= EMPRETEC =

EMPRETEC is a United Nations programme established by the United Nations Conference on Trade and Development (UNCTAD) to promote the creation of sustainable, innovative, and internationally competitive small- and medium-sized enterprises (SMEs).

==Programme==
EMPRETEC is an integrated capacity building programme of UNCTAD in the area of SMEs and entrepreneurial skills promotion. It is dedicated to helping promising entrepreneurs put their ideas into action and fledgling businesses to grow. The programme is part of UNCTAD's mandate on enhancing productive capacity and international competitiveness for the benefit of economic development, poverty eradication and equal participation of developing countries and transition economies in the world economy.

The name EMPRETEC – the Spanish acronym for emprendedores (entrepreneurs) and tecnología (technology) – was first introduced in Argentina in 1988. Since its inception, the EMPRETEC programme has been initiated in 36 countries. Early counties were Brazil, Venezuela, Chile and Uruguay in South America and Ghana, Nigeria and Zimbabwe in Africa.

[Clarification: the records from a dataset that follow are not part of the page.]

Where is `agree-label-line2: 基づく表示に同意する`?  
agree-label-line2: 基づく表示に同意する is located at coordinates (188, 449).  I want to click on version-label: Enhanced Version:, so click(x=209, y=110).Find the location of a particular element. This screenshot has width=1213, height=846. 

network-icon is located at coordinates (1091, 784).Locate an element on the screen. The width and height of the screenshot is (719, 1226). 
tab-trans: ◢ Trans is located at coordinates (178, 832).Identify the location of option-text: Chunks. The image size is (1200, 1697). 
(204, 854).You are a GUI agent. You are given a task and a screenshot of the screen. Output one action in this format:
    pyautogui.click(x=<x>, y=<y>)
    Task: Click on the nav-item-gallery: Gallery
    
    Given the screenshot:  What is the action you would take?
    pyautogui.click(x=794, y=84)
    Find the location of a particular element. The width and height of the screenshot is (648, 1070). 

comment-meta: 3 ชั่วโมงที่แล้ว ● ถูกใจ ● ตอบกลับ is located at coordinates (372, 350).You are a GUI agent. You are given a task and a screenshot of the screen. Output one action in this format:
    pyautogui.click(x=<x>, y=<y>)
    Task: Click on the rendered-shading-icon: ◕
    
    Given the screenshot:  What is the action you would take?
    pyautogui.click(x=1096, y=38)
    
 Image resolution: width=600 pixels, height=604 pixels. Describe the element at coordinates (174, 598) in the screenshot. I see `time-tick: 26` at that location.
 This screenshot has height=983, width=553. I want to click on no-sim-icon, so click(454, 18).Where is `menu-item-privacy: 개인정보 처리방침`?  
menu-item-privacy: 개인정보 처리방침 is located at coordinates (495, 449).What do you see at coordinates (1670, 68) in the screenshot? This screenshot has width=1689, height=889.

EMPRETEC's core product, the Entrepreneurship Training Workshop, is based on the research conducted by a psychologist from Harvard University, Professor David McClelland, who had done extensive work on entrepreneurship since the late 1950s. His Need theory proposes that everyone is driven by three needs. The participants in the programme are selected through focused interviews on the basis of both their personal proven entrepreneurial competencies and innovative approach to business. The EMPRETEC programme has the capacity to address other target groups of entrepreneurs (ranging from business leaders and public sectors to entrepreneurs with limited literacy as well as women entrepreneurs). This can be done through a range of customized products that are available upon request.

UNCTAD installs the programme at the requests of its member States and in cooperation with the national public and private sector organizations that are responsible for and contributing to SME development in the country. Although the implementation of the EMPRETEC programme depends on the needs of the beneficiary country, there are several necessary steps to take toward the implementation of the EMPRETEC programme. After the implementation of an EMPRETEC Centre's sustainability through the provision of revenue-generating activities such as Business Development Services (BDS) and UNCTAD's Business Linkages programme.

==Awards==
Since 2006 the programme has resulted in the Women in Business Awards which are given every two years to the leading woman who has achieved success after EMPRETEC training.